Wick 0.13 is out! This release adds two huge new features to improve security in your applications,
wick config audit to audit the resources your apps use and Lockdown configurations to restrict access to those resources.
wick config audit command outputs a list of all resources used by an application in one fell swoop. This report lists all the URLs, files, directories, and ports that your application wants to access and you can get it without running the application at all.
DevOps or security teams can use these reports to audit and validate an application before deployment. Like with any other command, you can use the
--json flag to get machine-readable output and integrate the output with other tools.
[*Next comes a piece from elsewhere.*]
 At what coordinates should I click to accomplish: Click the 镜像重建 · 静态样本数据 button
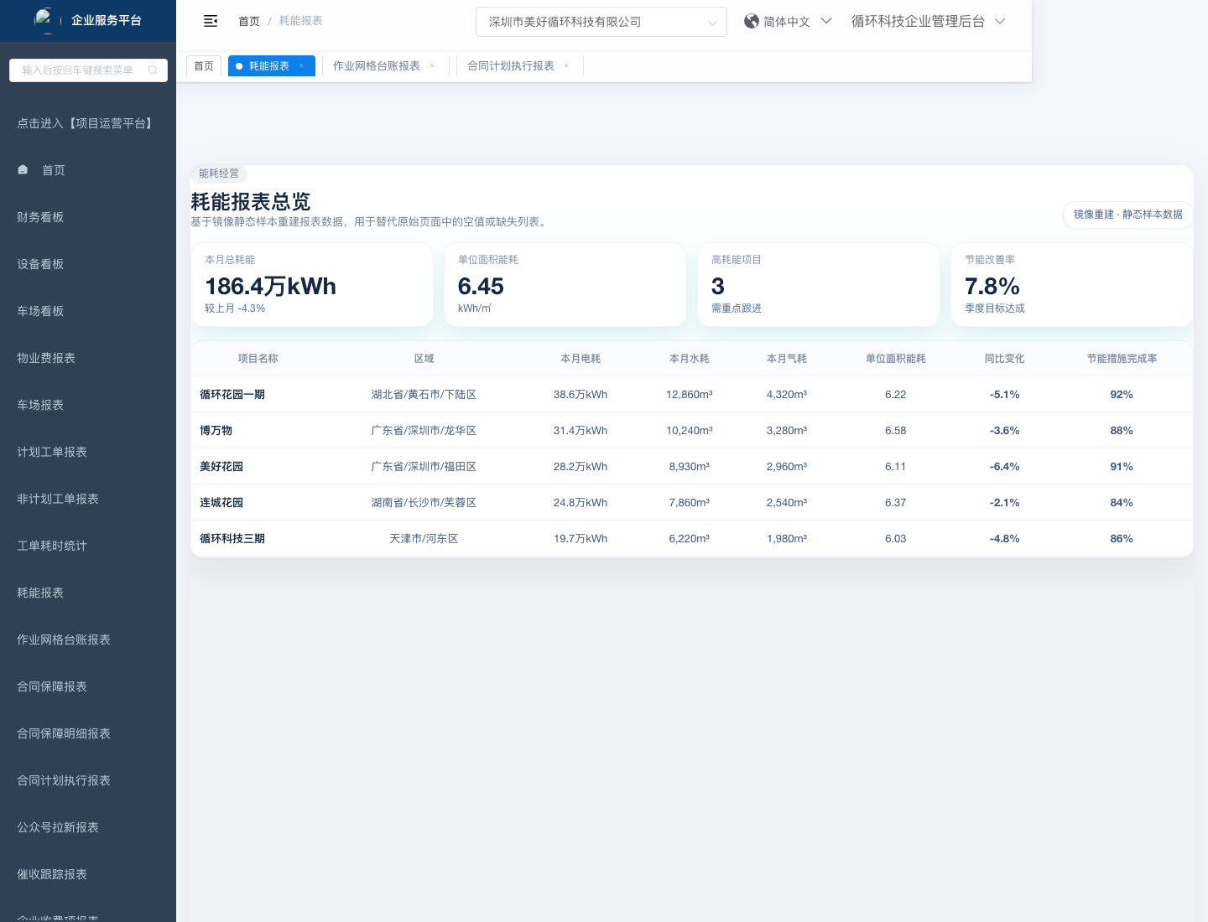1127,215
Seeing a list of resources is great, but visually assessing a list of URLs and ports for red flags shouldn’t be part of anyone’s daily workflow. That’s where lockdown configurations come in. Lockdowns are a new type of Wick configuration that define restrictions for application. Lockdowns can restrict access to URLs, files, directories, and ports on a component by component basis.
kind: wick/lockdown@v1 resources: - kind: wick/resource/tcpport@v1 address: 0.0.0.0 port: '8999' components: [__local__] # __local__ is the root app context - kind: wick/resource/url@v1 allow: https://login.microsoftonline.com/organizations/oauth2/v2.0/token components: [oauth] - kind: wick/resource/url@v1 allow: http://localhost:5173/ components: [__local__] - kind: wick/resource/url@v1 allow: mssql://account.database.windows.net:1433/database components: [reports, users]
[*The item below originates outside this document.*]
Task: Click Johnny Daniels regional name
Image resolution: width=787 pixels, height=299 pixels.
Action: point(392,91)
Let’s say you want to integrate a dependency that makes requests from a new URL or needs file system access. You shouldn’t have to grant that access to your whole application, just the component that needs it.
The wick config audit conveniently accepts a –lockdown flag and will happily generate a (passing) lockdown configuration from an audit report.
Security teams can use that lockdown configuration as a starting point to configure what an application is allowed to do.
Also in 0.13
We redid how logging, tracing, and telemetry is managed so you have greater control over what is logged and where it goes.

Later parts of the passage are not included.